As expected, the four Asteraceae AIP, particularly C. canadensis, E. annuus, and B. pilosa, form evident allelopathy on germination performance of L. sativa, especially on germination competitiveness, seed viability and germination uniformity, germination rate and vitality, germination responsiveness to the external environment, and seedling competitiveness for water and inorganic salt absorption in this study. Hence, the growth fitness of L. sativa can be remarkably attenuated under the allelopathy mediated by the four Asteraceae AIP. The most likely factor may be due to the created allelochemicals formed by AIP which can incur harmful influences, e.g., disrupting nutrient absorption efficiency and intensity on plant growth and development (Wang et al. 2020b; Gris et al. 2019; He et al. 2019; Lyytinen and Lindström 2019; Wei et al. 2020).

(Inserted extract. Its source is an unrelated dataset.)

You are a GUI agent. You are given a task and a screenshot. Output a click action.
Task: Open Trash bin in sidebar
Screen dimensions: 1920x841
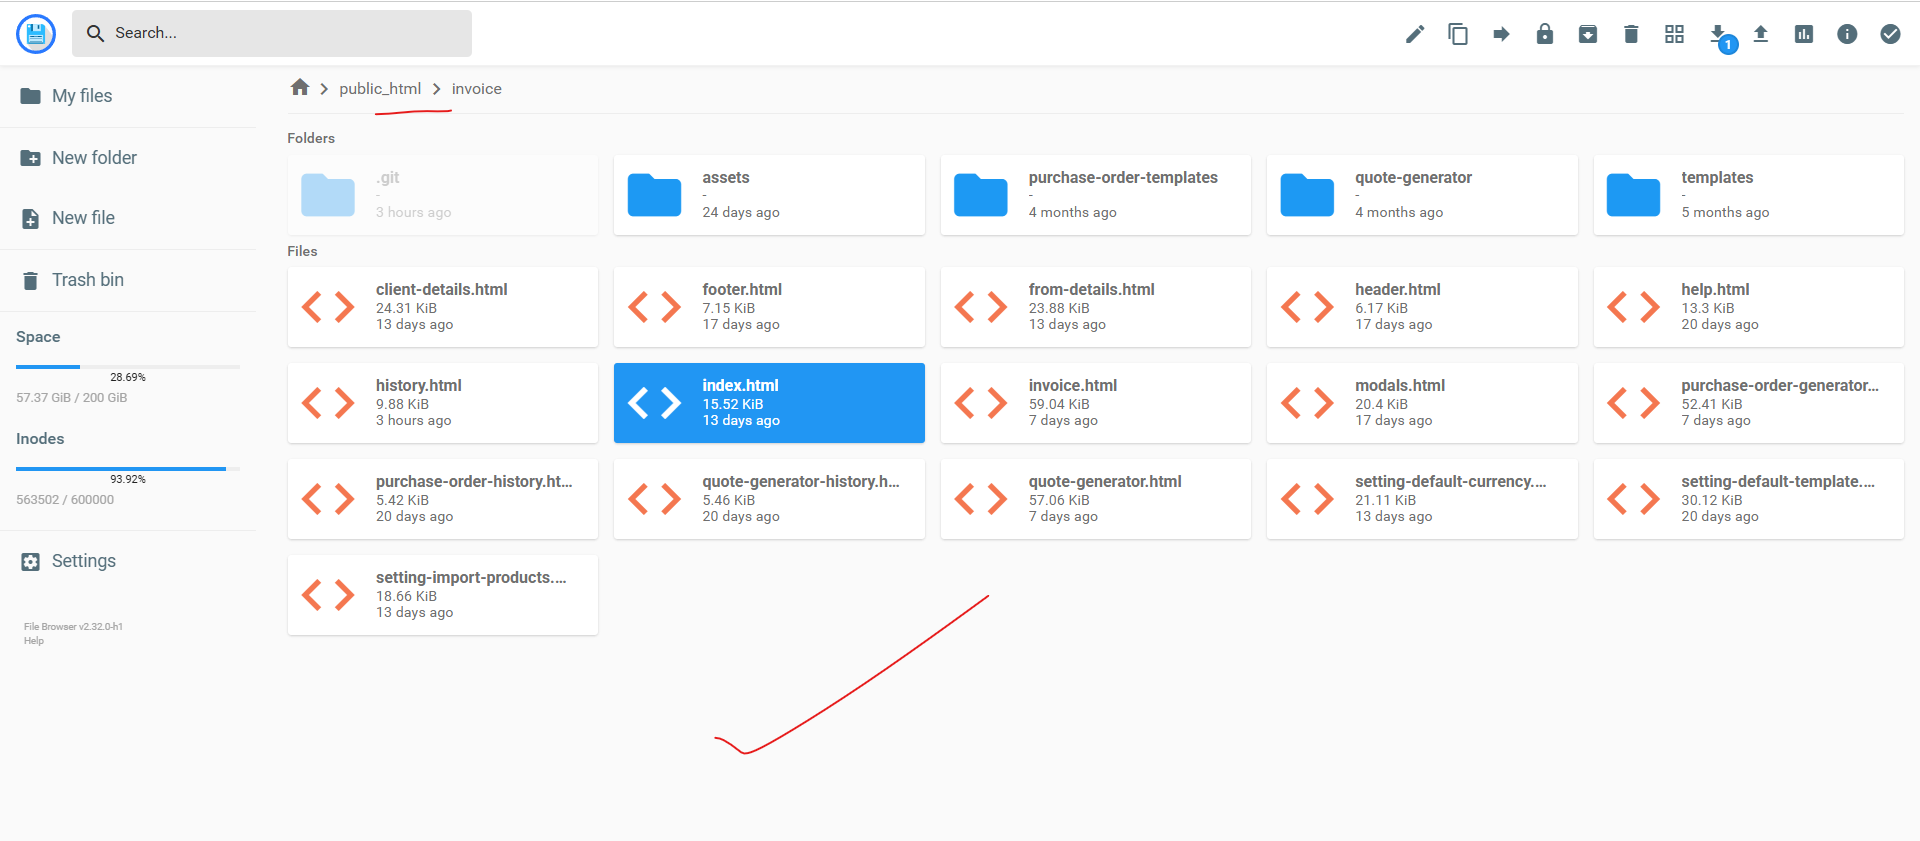[88, 280]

Further, there are noteworthy interspecific differences in the allelopathy of the four Asteraceae AIP on germination performance of L. sativa, especially on germination competitiveness, seed viability and germination uniformity, germination rate and vitality, germination responsiveness to the external environment, and seedling growth competitiveness, in this study. Further, the allelopathy of C. canadensis and E. annuus is noticeably superior to those of A. subulatus and B. pilosa in this study. Thus, the importance of allelopathy of C. canadensis and E. annuus is markedly greater than that of A. subulatus and B. pilosa. Interestingly, A. subulatus leaf extract does not display noteworthy allelopathy on germination performance of L. sativa in this study. Thus, the allelopathy of A. subulatus does not show a vital role in its successful colonization. Largely, the allelopathy of the four Asteraceae AIP on germination performance of L. sativa distinctly declines in the following order: E. annuus, C. canadensis, B. pilosa, and A. subulatus in this study. The key cause may be because of the diversification in the types of secondary substances, i.e., allelochemicals, and their corresponding relative content among the four Asteraceae AIP supposedly. The results confirm the first hypothesis.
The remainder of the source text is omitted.